Как впоследствии оказалось, вокруг журнала «Cen co» объединялось немало коммунистов, о чем меня, естественно, не ставили в известность, несмотря на наши дружеские отношения и бесконечные диспуты.
И вот однажды к отцу моему заявились два сыщика и весьма почтительным тоном повели разговор: так, мол, и так, ваше высокоблагородие, мы вынуждены вам сообщить пренеприятнейшую весть. А надо заметить, что отец страшно гордился тем, что он носит звание старшего правительственного советника, и всегда требовал, чтобы и обращались к нему соответственно. Только ведь природа всегда норовит посеять в сыновних душах ростки неприятия отцовских слабостей, так что отец своими амбициями навсегда вытравил во мне почтение к каким-либо титулам и рангам. Короче говоря, ваш, мол, сын попал в дурную компанию. «Мой сын? Да что вы говорите?!» — «Да-да, ваше высокоблагородие, этак и до беды недалеко… Позвольте дать совет, ваше высокоблагородие? Отправьте-ка вы сына в Париж или еще куда, с глаз долой да от греха подальше». Вот меня и отослали на год в Лондон и в Париж.
Париж я покинул в тот день, когда разразилась война: сел на последний поезд, который еще следовал через территорию Германии, и прибыл в Будапешт. В войну находиться вдали от семьи и от родных казалось неприличным. Дома, в Венгрии, пока еще царили блаженные мирные времена — никакой тебе паники или страха перед войной. Я вновь поступил в политехнический институт.
У меня не было особых причин считать себя писателем. Единственный готовый в ту пору роман я отнес в одно солидное издательство. Там его прочитали и вынесли вердикт: это хороший подражательный роман, а предпочтительнее было бы получить пусть слабый, но оригинальный. Тогда я со злости издал за свой счет сборник из двенадцати рассказов. Это и была моя первая книга.
───
**Задания**
A. Проверьте, согласуются ли с отрывком три утверждения: (i) рассказчика на год отослали в Лондон и Париж; (ii) первую книгу рассказчика выпустило солидное издательство; (iii) в начале войны в Венгрии царили паника и страх. На каждое ответьте «да» или «нет» и приведите точную цитату из отрывка, которая это решает.
B. Перепишите из отрывка без изменений часть, которая начинается со слов «И вот однажды» и заканчивается словами «Лондон и в Париж.».

**Записанные данные**
───
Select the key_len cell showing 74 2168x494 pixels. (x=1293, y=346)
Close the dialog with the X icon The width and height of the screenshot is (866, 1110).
───
**Ответы по заданиям**
A.
(i) Да: «Вот меня и отослали на год в Лондон и в Париж».
(ii) Нет: «Тогда я со злости издал за свой счет сборник из двенадцати рассказов».
(iii) Нет: «Дома, в Венгрии, пока еще царили блаженные мирные времена — никакой тебе паники или страха перед войной».

B.
И вот однажды к отцу моему заявились два сыщика и весьма почтительным тоном повели разговор: так, мол, и так, ваше высокоблагородие, мы вынуждены вам сообщить пренеприятнейшую весть. А надо заметить, что отец страшно гордился тем, что он носит звание старшего правительственного советника, и всегда требовал, чтобы и обращались к нему соответственно. Только ведь природа всегда норовит посеять в сыновних душах ростки неприятия отцовских слабостей, так что отец своими амбициями навсегда вытравил во мне почтение к каким-либо титулам и рангам. Короче говоря, ваш, мол, сын попал в дурную компанию. «Мой сын? Да что вы говорите?!» — «Да-да, ваше высокоблагородие, этак и до беды недалеко… Позвольте дать совет, ваше высокоблагородие? Отправьте-ка вы сына в Париж или еще куда, с глаз долой да от греха подальше». Вот меня и отослали на год в Лондон и в Париж.